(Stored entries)
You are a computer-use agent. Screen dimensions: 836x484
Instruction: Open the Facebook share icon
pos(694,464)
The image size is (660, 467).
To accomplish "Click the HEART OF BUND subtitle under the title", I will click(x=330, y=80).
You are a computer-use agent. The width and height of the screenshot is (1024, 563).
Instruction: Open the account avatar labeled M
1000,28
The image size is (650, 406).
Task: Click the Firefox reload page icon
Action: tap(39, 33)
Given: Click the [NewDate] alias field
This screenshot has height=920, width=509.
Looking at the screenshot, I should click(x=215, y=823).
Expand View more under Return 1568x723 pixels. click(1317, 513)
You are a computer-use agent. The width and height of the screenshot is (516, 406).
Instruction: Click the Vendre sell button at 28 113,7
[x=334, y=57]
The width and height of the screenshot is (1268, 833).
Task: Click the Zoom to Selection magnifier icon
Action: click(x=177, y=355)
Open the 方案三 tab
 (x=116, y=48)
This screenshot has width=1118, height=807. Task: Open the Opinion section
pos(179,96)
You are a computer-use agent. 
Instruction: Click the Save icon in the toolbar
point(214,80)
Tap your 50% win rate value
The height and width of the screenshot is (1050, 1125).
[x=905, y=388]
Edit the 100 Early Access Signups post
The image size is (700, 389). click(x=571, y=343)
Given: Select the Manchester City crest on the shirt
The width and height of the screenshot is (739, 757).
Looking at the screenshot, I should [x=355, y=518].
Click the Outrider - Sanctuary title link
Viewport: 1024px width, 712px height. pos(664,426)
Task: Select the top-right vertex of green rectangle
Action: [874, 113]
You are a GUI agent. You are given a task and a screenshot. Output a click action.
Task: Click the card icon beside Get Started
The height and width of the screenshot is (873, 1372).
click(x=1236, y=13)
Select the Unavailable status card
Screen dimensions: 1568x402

▶ [Assigned task]
The data is to be reproduced in full, every line intact.

▶ [Response]
You are a computer-use agent. Screen dimensions: 836x484
Instruction: Open the Facebook share icon
pos(694,464)
The image size is (660, 467).
To accomplish "Click the HEART OF BUND subtitle under the title", I will click(x=330, y=80).
You are a computer-use agent. The width and height of the screenshot is (1024, 563).
Instruction: Open the account avatar labeled M
1000,28
The image size is (650, 406).
Task: Click the Firefox reload page icon
Action: tap(39, 33)
Given: Click the [NewDate] alias field
This screenshot has height=920, width=509.
Looking at the screenshot, I should click(x=215, y=823).
Expand View more under Return 1568x723 pixels. click(1317, 513)
You are a computer-use agent. The width and height of the screenshot is (516, 406).
Instruction: Click the Vendre sell button at 28 113,7
[x=334, y=57]
The width and height of the screenshot is (1268, 833).
Task: Click the Zoom to Selection magnifier icon
Action: click(x=177, y=355)
Open the 方案三 tab
 (x=116, y=48)
This screenshot has width=1118, height=807. Task: Open the Opinion section
pos(179,96)
You are a computer-use agent. 
Instruction: Click the Save icon in the toolbar
point(214,80)
Tap your 50% win rate value
The height and width of the screenshot is (1050, 1125).
[x=905, y=388]
Edit the 100 Early Access Signups post
The image size is (700, 389). click(x=571, y=343)
Given: Select the Manchester City crest on the shirt
The width and height of the screenshot is (739, 757).
Looking at the screenshot, I should [x=355, y=518].
Click the Outrider - Sanctuary title link
Viewport: 1024px width, 712px height. pos(664,426)
Task: Select the top-right vertex of green rectangle
Action: [874, 113]
You are a GUI agent. You are given a task and a screenshot. Output a click action.
Task: Click the card icon beside Get Started
The height and width of the screenshot is (873, 1372).
click(x=1236, y=13)
Select the Unavailable status card
Screen dimensions: 1568x402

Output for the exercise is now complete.